Looking at the records below, please say how many lines contain the word "will", as a bare number.
####
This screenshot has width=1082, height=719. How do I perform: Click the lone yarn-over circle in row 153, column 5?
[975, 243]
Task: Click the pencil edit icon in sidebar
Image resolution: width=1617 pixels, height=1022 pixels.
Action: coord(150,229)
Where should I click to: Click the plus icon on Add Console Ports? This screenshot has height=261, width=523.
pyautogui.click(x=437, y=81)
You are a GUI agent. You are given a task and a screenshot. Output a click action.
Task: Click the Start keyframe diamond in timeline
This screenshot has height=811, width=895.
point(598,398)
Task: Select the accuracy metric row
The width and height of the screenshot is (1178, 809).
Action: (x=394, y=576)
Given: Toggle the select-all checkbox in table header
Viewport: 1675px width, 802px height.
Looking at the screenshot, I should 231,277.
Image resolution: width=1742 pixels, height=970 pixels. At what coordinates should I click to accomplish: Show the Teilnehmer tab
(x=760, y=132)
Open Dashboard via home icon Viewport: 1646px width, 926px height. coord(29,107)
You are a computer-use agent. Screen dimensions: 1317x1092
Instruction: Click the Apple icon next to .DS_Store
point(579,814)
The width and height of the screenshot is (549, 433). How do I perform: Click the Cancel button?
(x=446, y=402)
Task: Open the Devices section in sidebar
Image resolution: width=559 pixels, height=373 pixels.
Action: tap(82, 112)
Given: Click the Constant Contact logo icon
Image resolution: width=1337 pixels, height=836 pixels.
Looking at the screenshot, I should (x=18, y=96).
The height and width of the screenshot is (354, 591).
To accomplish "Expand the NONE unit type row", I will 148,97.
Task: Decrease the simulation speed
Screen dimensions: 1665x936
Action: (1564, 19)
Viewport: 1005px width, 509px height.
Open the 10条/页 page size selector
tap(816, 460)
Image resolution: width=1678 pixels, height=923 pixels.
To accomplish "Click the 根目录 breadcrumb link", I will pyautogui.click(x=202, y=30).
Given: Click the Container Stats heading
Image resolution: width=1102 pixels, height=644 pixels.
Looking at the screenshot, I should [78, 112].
####
_Answer for this exercise_: 2